Лучше бы он этого не делал. Чуть стол не опрокинул.
– Не надо, Саня, – уговаривала его Серафима. Однако Саня был неумолим. Не для того он бутылку покупал, чтобы в кармане таскать.
– Вам же потом страдать… Вы же на одной не успокоитесь. Начнете вспоминать…
Она всхлипнула. Думы о сыне не давали ей покоя.
– Разберемся, не плачь, – тронул ее за плечо Степаныч.
– Ага, разберемся. Сам только вышел…
– Все равно разберемся.
Ефремов разлил по рюмкам.
– Вздрогнули…
– За тех, кого нет рядом. За всех подряд.
– А я хотела бы за сына…
– Давай за него, чтобы вышел из этой неприятности целым и невредимым.
– Передачу, паразиты, не приняли…
Серафима Семеновна отставила рюмку и залилась слезами.
– Разве же слезами поможешь, Семеновна, – говорил Саня.
Они выпили. Саня громко крякнул. Серафима Семеновна махала перед лицом ладошкой. Степаныч сразу покраснел лицом – реакция на алкоголь.
– Они ведь и мне подкинули, когда связывали, – повествовал Степаныч. – Уму моему не понять, до какой степени надо опуститься, чтобы творить подобные дела. Может, в наше время было всё так же, а мы сейчас просто забыли?
– Да ты что, Иван!
Царев уставился на него, словно впервые видел.
– Чтобы на иномарках ездить, никакой зарплаты не хватит, – продолжал Степаныч.
– Говорят же, у Прахова коттедж в Заволжском районе. И у многих других… Живут, будто завтра потоп, а им об этом точно известно – вот и наслаждаются. Торопятся жить.

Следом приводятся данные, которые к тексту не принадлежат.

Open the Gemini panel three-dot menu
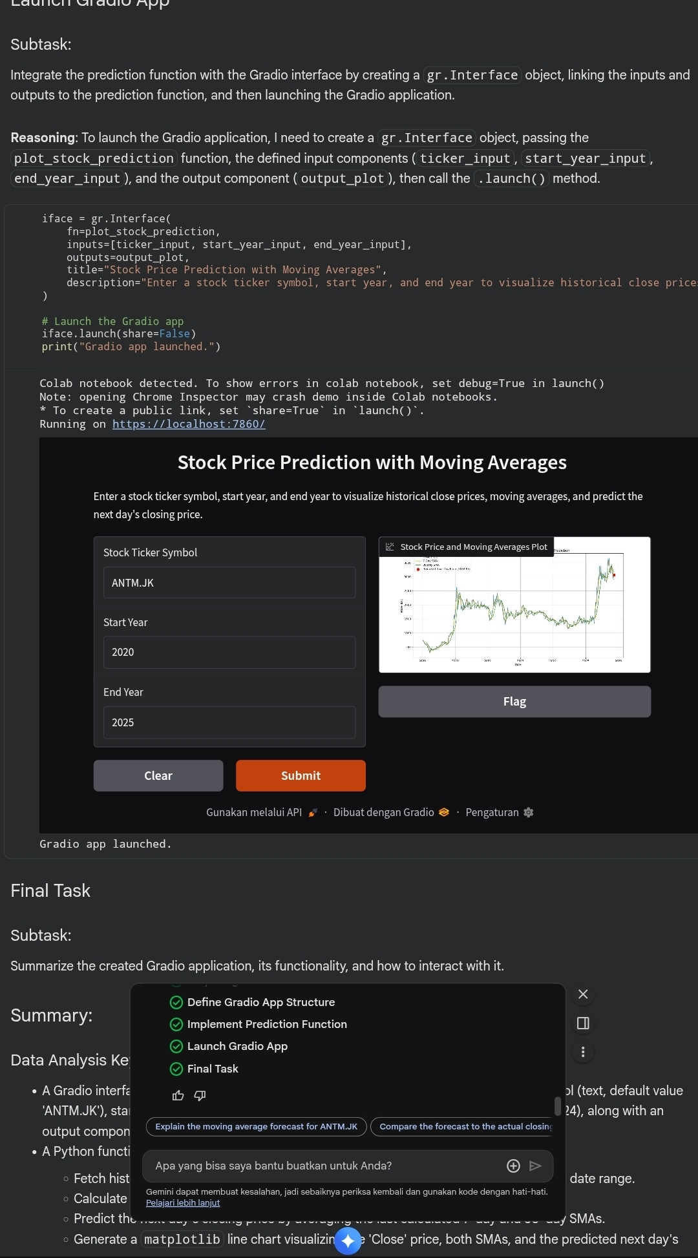698x1258 pixels. pos(583,1052)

– Кому пакетик с наркотиком, кому пистолетик в карман… с перебитыми номерами. Попробуй, отвертись. Волосы дыбом встают. И ведь кто этим занимается? Милиция! Слуги закона! А прокуратура молчит!
– Хлещут из одного стакана…
Сослуживцы умолкли. Что тут скажешь?
– Беднякова помнишь? – спросил Саня.
Как можно о нем забыть?! Иван помнил командира отделения.
– Умер, – произнес Саня.
Голос у Царева спокоен. Поздно переживать. Давно дело было. По осени. Он лишь констатирует факт.
– А Мишу Волкова?
Ефремов молчал, ожидающе глядя.
– Тоже ушел. С неделю назад… Так что от нашего дивизиона остаются рожки да ножки.
– Да-а…
Царев и Ефремов служили когда-то в оперативном дивизионе, подчиненном областному УВД. Позже именно дивизион оказался базой, на основе которой был создан ОМОН. Все они выходцы из ОМОНа. Степаныч был там позже на командной должности, командиром взвода, затем начальником штаба. За восемь лет до ухода на пенсию перешел Степаныч на «территорию», переведясь в следственный аппарат. Везде были свои трудности, однако не подличал человек в мундире.

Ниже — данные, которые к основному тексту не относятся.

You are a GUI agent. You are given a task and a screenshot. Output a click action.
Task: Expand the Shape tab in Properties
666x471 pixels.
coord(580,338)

Степаныч рассказал о событиях последнего времени, упомянув фамилию следователя.
– Ему надо морду набить, – задумчиво произнес Царев. – Где он ходит?
Степаныч пожал плечами. Караулить Бнатова не входило в его планы. Под горячую руку – куда ни шло, но чтобы специально, это еще подумать надо.

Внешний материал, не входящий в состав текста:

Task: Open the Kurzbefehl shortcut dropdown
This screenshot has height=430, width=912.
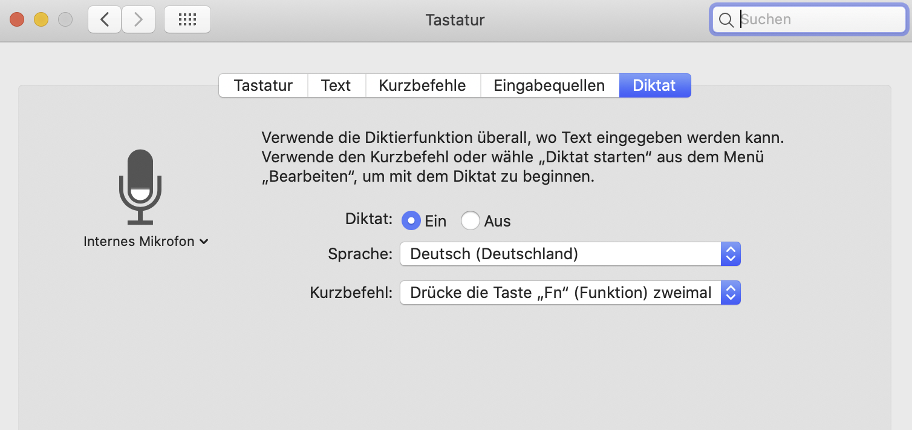Action: pyautogui.click(x=561, y=293)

– Жалко… Отлегло от сердца… – перечислял Царев. – В следственном изоляторе не твой сын сидит, а соседский хулиган…
Он, может, еще наседал бы, но Степаныч с ним согласился. До сих пор камера вонючая снится.
– Вот я и говорю, – мечтал Саня. – Устроить им… Сезон мордобития. По снегу да по пороше оно как раз было бы…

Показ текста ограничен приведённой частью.